- **COMPITO ASSEGNATO**: Ricopia per intero il testo sulla zooantropologia e il rapporto tra l'uomo e il cavallo, senza cambiarne nulla.

- **TESTO RIPORTATO**:
——————————

Zooantropologia, un cambio di
prospettiva nel rapporto tra l’uomo e il cavallo. (By Enya Maglio)
Pubblico
quest’articolo di Enya Maglio che mi è piaciuto e condivido, mi auguro che
piaccia anche a voi. I miei articoli torneranno presto, sono impegnato in un
lavoro editoriale che mi auguro sarà per voi una piacevole sorpresa! Ora
godetevi il lavoro di Enya e buona lettura.
La Zooantropologia sta innovando i
sistemi di riferimento con cui le persone si relazionano con gli animali e si
sta affermando come disciplina scientifica di grande interesse
nell’equitazione, sia tra le figure professionali sia tra i semplici appassionati.
Il campo di studio della Zooantropologia, infatti, riguarda il rapporto che
l’uomo ha stabilito con gli altri animali, dai primi tentativi di
addomesticamento fino a oggi, comprendendo le
interazioni individuali che vive ogni persona che stabilisce una
relazione significativa con un animale. Da questo punto di vista il cavallo
rappresenta uno degli esempi più importanti di relazione uomo-animale e nel
settore dell’equitazione la Zooantropologia sta promuovendo un
cambio di prospettiva che apre un ventaglio di possibilità che il classico
percorso “addestrativo-performativo” tende a limitare.

——————————

Voci relative alle coordinate bersaglio

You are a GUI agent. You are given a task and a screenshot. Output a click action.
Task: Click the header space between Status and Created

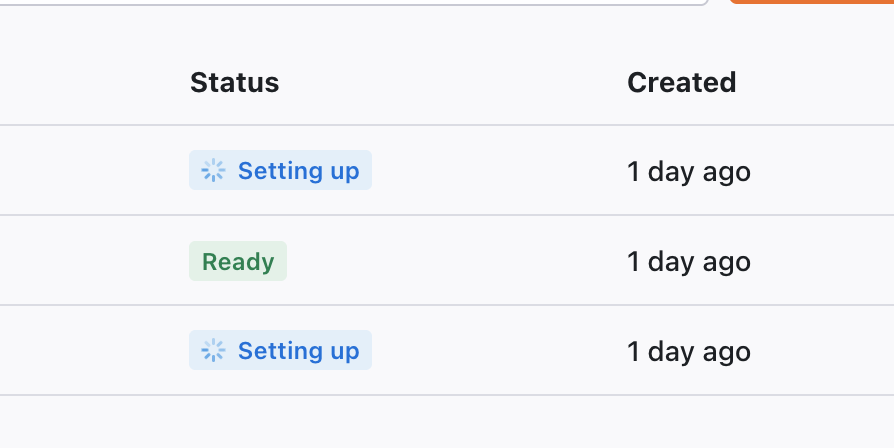tap(453, 83)
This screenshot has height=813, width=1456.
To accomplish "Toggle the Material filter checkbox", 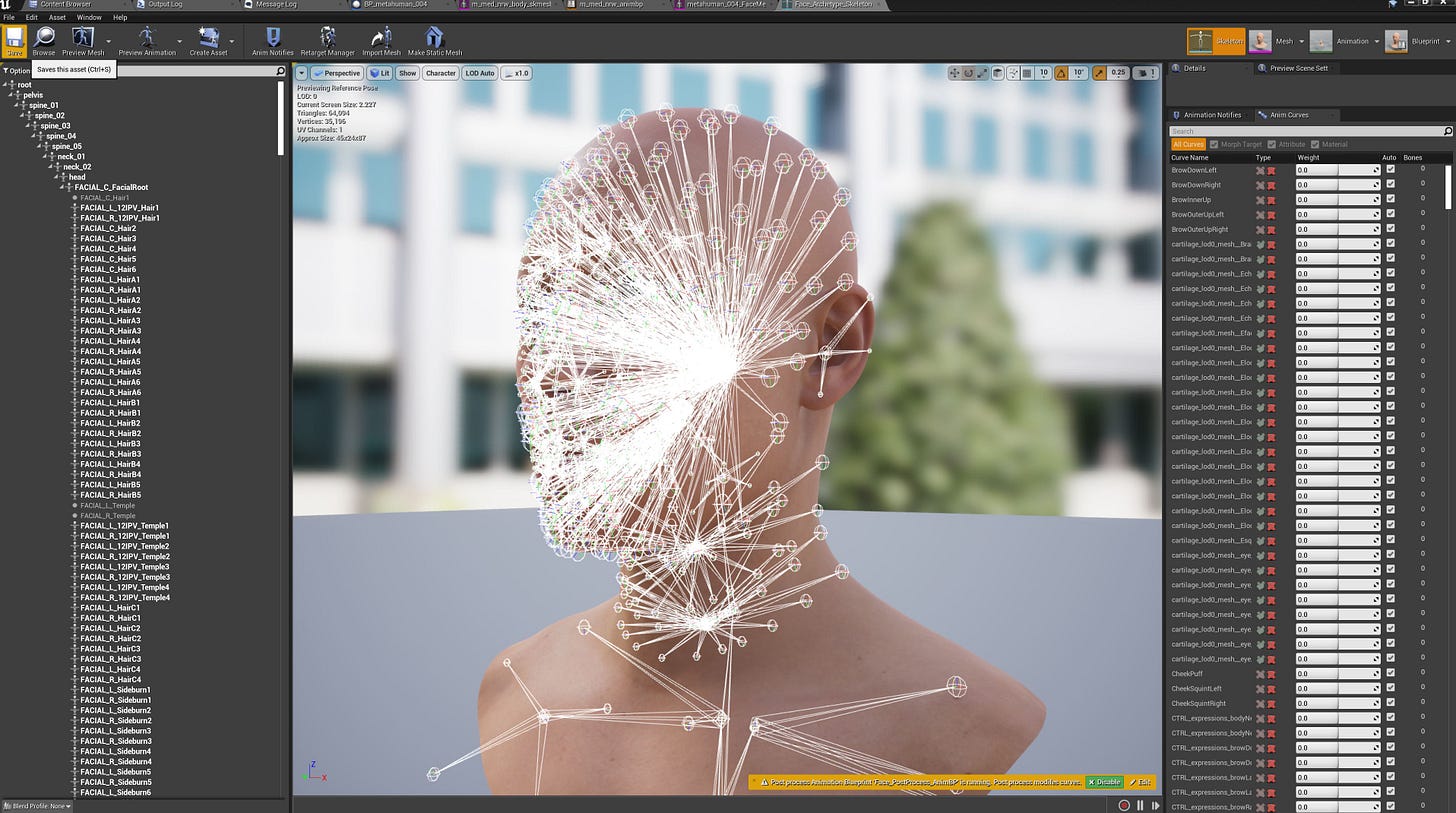I will pos(1315,144).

——————————

- **COMPITO SVOLTO**:
Zooantropologia, un cambio di
prospettiva nel rapporto tra l’uomo e il cavallo. (By Enya Maglio)
Pubblico
quest’articolo di Enya Maglio che mi è piaciuto e condivido, mi auguro che
piaccia anche a voi. I miei articoli torneranno presto, sono impegnato in un
lavoro editoriale che mi auguro sarà per voi una piacevole sorpresa! Ora
godetevi il lavoro di Enya e buona lettura.
La Zooantropologia sta innovando i
sistemi di riferimento con cui le persone si relazionano con gli animali e si
sta affermando come disciplina scientifica di grande interesse
nell’equitazione, sia tra le figure professionali sia tra i semplici appassionati.
Il campo di studio della Zooantropologia, infatti, riguarda il rapporto che
l’uomo ha stabilito con gli altri animali, dai primi tentativi di
addomesticamento fino a oggi, comprendendo le
interazioni individuali che vive ogni persona che stabilisce una
relazione significativa con un animale. Da questo punto di vista il cavallo
rappresenta uno degli esempi più importanti di relazione uomo-animale e nel
settore dell’equitazione la Zooantropologia sta promuovendo un
cambio di prospettiva che apre un ventaglio di possibilità che il classico
percorso “addestrativo-performativo” tende a limitare.